No hablo de quienes practican el hábito de jorobar con su presencia, cosa que suelo hacer a propósito y me encanta, sino de quienes inocentemente llegan a sentarse a tu mesa sin siquiera preguntar "¿se puede?" Porque dan por sentado que sí, que se puede, que son bienvenidos y que hasta te hacen feliz con su presencia. Cuando sin embargo, incomodan y molestan más que un piedrita dentro de cualquiera de tus alpargatas.
Y son inimputables, porque para estorbar a conciencia, con mala intención, hay que tener cancha.

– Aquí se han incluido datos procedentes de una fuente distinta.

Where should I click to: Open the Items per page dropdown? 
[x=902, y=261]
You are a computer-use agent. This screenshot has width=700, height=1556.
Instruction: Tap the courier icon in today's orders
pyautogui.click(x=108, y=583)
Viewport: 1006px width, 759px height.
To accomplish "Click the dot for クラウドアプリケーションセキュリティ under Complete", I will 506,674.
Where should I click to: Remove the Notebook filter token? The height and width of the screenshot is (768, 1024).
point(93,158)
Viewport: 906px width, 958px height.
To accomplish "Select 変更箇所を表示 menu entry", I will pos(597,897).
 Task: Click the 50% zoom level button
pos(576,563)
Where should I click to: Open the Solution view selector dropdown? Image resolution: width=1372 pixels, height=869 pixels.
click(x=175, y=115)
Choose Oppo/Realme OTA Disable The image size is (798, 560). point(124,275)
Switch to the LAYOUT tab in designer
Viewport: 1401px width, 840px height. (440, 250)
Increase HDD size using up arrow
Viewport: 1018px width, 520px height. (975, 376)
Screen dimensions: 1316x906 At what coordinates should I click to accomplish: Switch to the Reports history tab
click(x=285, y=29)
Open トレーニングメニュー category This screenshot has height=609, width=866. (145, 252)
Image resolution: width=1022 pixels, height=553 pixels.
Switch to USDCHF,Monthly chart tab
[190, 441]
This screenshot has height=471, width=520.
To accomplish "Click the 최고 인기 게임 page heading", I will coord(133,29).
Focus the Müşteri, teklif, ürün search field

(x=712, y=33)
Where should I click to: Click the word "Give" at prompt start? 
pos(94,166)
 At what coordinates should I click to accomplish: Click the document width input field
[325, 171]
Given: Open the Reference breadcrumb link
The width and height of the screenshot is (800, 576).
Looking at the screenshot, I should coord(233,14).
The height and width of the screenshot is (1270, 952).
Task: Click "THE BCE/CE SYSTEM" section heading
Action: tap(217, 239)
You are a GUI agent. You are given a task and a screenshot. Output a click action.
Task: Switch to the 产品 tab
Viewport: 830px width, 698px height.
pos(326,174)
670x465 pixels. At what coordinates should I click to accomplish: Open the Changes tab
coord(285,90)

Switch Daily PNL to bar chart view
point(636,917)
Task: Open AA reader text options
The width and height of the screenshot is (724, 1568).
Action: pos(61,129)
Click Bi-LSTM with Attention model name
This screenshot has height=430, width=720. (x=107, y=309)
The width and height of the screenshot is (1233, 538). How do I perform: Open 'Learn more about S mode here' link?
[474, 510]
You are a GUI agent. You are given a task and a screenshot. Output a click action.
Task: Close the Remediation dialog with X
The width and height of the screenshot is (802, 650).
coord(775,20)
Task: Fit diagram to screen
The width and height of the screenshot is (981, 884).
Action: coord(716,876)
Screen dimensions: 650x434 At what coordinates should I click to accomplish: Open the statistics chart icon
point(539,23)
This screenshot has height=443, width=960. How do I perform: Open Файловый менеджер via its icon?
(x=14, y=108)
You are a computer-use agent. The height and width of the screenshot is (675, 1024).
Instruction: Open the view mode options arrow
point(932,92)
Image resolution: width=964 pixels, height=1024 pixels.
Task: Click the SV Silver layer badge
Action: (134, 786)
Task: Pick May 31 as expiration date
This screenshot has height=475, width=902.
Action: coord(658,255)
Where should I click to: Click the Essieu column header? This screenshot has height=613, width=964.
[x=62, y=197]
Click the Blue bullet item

Y estos seres no tienen experiencia en maldades de esta clase.
Tendré que seguir escribiendo, mirando el reloj, tosiendo (hoy me sale natural), hablando del madrugón de mañana, quejándome del frío, planeando mentalmente qué hacer cuando me libre de ellos y cambiando de lugar en mi silla un par de docenas de veces más a ver si logro hacerme entender por instrumentos y sin herir el cariño que me tienen. Porque lo hacen sin querer!
Releyendo el segundo párrafo veo claramente que no vinieron a estorbarme cinco colegas, sino que estoy de sobremesa eterna, una vez más, con Doña Karma. Si, para mí es Doña. No puede no ser mujer. Porque de veras es una mina jodida.